Options | What is options in share market?


Option is a type of derivative and we are going to know more about options in this article.

A share market is a place where the stocks and the shares of the company are traded. Stock market is also known as an equity market. But then things have been improving in the stock market. Nowadays people even trade in bonds and derivatives. Option is a type of derivative and we are going to know more about options in this article.

Options is a financial instrument. It is a derivative. This instrument is an agreement between the parties for a transaction which is going to happen in the future on an asset at price which is known as the reference price. The person who buys the option only has the right and not the obligation to execute the contract. The person who sells the option however has the obligation to execute the contract.  The difference that is there between the value of the asset and the reference price including the premium that is derived on the basis of the time that is left to execute the contract is the price of the option. The asset is normally a bond or a stock or a currency. However there are different types of options. One can create an option for any kind of asset that is valuable.

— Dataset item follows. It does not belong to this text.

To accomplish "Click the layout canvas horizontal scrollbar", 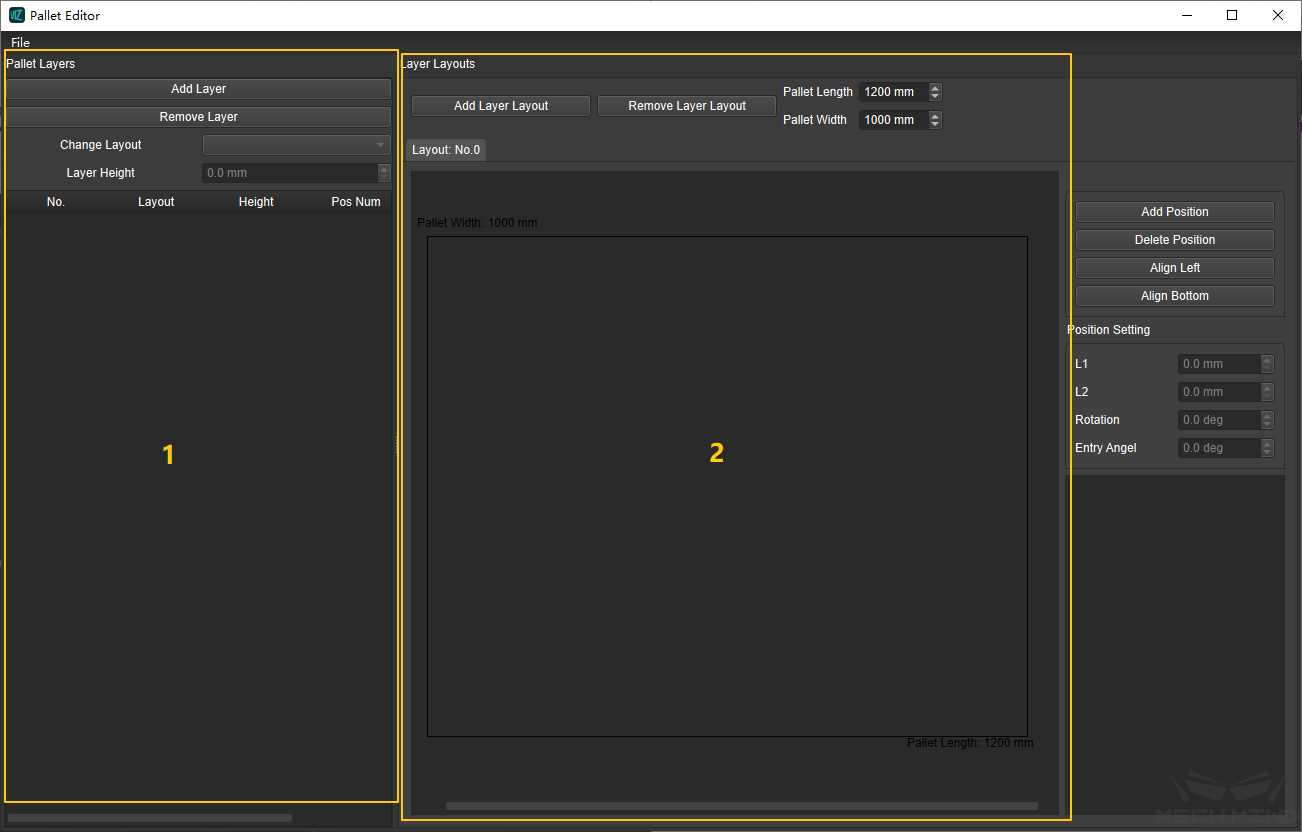I will click(x=741, y=806).
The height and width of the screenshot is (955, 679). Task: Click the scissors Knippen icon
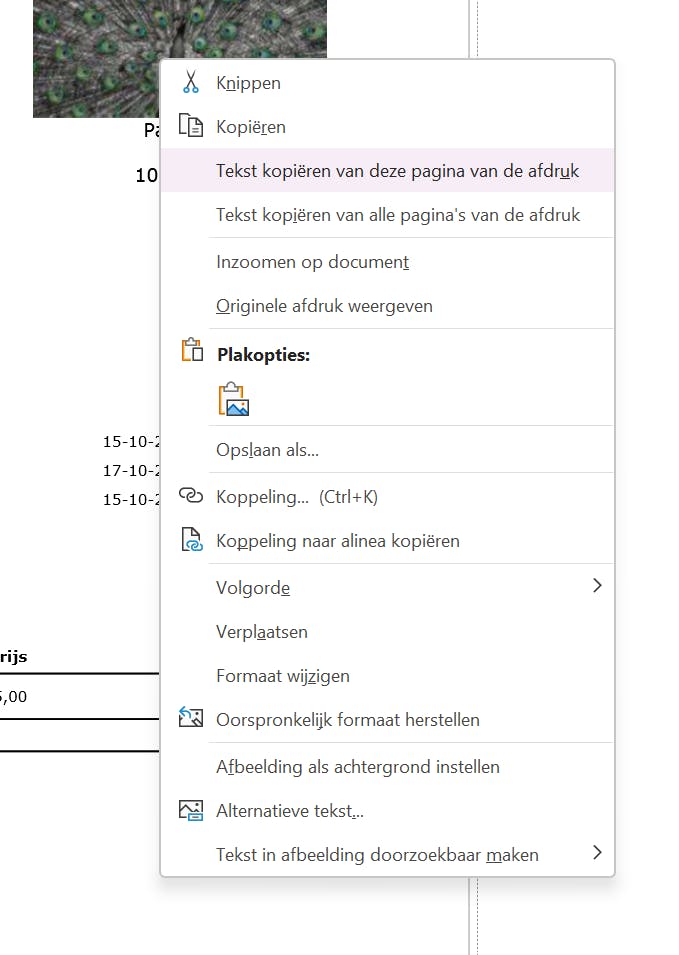pyautogui.click(x=190, y=83)
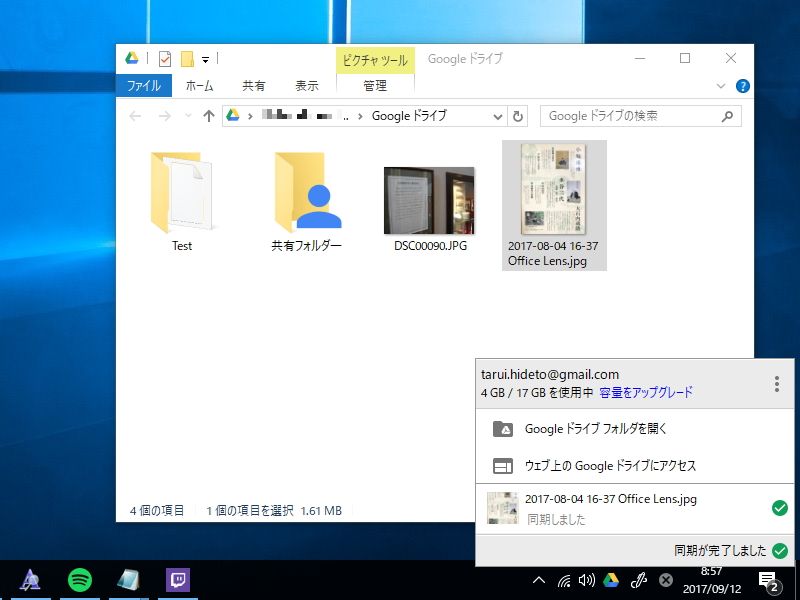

When the buyer has the option to buy an asset at a particular price then that is called as a call option. Similarly when a seller has a right to sell some asset at a particular price it is called a put option. The reference price at which the buyer and the seller have decided to trade the asset is known as the exercise price or strike price. The entire procedure of triggering an option and carrying out the trading at a price that is agreed upon is called as exercising. Each option will have a date of expiry. The portion transaction has to be carried out within the expiry date. In case the transaction is not carried out within that date then the entire transaction becomes void and useless.

The seller takes up the obligation of the transaction and that is called as writing. The seller is also called the writer of the option because of this. So for taking up such obligation the writer gets a premium from the buyer. Hence when the buyer carries out the option then the seller has to deliver the asset or an equal amount of cash.

The originally buyer of the option has the right to sell It to another person.  There are a lot of options that are created as per the standards and then they are traded among the public in anonymous exchange.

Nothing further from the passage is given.